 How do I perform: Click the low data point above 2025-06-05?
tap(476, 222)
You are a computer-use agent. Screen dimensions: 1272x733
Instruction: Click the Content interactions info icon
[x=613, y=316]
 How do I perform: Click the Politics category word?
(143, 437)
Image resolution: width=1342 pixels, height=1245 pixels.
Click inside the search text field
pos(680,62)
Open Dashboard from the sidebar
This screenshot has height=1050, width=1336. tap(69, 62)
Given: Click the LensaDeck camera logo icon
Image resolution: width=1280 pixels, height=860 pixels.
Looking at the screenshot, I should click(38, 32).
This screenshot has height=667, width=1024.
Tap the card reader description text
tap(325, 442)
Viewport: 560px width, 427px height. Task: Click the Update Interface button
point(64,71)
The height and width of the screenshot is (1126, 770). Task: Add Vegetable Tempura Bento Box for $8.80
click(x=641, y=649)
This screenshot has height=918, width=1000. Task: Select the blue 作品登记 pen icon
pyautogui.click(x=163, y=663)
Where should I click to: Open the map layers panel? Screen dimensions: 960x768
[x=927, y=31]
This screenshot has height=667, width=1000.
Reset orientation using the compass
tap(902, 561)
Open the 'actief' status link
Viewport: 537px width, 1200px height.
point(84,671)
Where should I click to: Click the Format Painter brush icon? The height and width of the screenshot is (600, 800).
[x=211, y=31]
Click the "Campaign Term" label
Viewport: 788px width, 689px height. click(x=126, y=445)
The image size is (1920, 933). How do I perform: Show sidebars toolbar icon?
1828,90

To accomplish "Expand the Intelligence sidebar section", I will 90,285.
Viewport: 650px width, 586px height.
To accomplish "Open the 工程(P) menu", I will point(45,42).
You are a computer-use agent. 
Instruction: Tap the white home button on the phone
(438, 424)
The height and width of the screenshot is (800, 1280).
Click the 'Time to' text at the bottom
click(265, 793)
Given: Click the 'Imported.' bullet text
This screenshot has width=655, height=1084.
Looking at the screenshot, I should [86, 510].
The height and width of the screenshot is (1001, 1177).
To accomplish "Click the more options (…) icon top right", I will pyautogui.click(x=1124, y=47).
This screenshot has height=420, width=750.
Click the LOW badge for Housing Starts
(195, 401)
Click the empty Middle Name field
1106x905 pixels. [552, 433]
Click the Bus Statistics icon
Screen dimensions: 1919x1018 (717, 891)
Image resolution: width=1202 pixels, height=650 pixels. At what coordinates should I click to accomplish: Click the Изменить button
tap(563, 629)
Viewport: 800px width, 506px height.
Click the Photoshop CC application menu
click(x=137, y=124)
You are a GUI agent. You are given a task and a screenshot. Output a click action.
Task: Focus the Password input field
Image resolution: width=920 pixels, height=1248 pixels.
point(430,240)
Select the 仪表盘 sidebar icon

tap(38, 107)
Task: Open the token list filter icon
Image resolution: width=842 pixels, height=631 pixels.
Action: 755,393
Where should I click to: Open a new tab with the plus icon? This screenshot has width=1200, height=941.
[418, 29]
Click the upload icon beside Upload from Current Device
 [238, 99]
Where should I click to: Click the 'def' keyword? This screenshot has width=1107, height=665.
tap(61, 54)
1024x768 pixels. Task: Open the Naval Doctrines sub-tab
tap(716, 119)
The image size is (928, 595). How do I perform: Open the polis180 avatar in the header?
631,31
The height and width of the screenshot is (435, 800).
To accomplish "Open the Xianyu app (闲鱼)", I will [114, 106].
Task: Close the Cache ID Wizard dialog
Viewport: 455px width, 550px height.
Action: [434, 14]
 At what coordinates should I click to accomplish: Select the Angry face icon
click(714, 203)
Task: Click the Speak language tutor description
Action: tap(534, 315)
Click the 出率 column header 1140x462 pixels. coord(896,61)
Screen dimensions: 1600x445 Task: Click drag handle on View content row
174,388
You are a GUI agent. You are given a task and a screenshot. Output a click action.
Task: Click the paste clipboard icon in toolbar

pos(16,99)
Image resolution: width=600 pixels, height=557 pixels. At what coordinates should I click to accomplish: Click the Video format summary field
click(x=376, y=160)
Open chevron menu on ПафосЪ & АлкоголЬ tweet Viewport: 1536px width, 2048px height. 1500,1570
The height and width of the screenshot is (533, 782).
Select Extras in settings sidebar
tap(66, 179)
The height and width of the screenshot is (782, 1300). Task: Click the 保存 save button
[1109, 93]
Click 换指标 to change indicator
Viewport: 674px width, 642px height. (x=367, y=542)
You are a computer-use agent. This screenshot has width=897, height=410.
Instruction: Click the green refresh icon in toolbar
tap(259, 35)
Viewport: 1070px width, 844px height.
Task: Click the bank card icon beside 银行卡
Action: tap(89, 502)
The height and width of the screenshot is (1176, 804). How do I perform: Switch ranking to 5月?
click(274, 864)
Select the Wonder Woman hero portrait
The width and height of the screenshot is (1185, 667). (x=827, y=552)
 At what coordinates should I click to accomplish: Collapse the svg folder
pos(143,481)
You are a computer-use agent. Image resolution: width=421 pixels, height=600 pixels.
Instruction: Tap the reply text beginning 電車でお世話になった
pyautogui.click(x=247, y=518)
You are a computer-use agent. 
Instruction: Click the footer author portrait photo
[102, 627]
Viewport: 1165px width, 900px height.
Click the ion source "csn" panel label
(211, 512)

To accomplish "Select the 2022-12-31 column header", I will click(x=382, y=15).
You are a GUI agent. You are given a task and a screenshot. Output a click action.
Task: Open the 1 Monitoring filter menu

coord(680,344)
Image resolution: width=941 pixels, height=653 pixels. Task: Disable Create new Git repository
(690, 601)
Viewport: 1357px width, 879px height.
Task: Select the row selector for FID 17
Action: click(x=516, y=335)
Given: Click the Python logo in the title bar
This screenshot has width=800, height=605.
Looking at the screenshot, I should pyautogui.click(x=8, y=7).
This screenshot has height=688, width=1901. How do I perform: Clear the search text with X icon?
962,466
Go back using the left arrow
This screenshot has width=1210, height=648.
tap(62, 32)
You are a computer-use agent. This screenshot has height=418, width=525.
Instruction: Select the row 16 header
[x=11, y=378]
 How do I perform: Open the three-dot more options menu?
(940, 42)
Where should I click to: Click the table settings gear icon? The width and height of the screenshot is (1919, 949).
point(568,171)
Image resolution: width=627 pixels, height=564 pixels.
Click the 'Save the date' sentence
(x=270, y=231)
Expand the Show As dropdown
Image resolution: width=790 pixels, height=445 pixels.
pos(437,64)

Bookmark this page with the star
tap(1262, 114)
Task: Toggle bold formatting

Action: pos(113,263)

Exercise instructions =
Working through the records above, copy each line in which "column" is found.

Solution to the problem =
Click the 出率 column header 1140x462 pixels. coord(896,61)
To accomplish "Select the 2022-12-31 column header", I will click(x=382, y=15).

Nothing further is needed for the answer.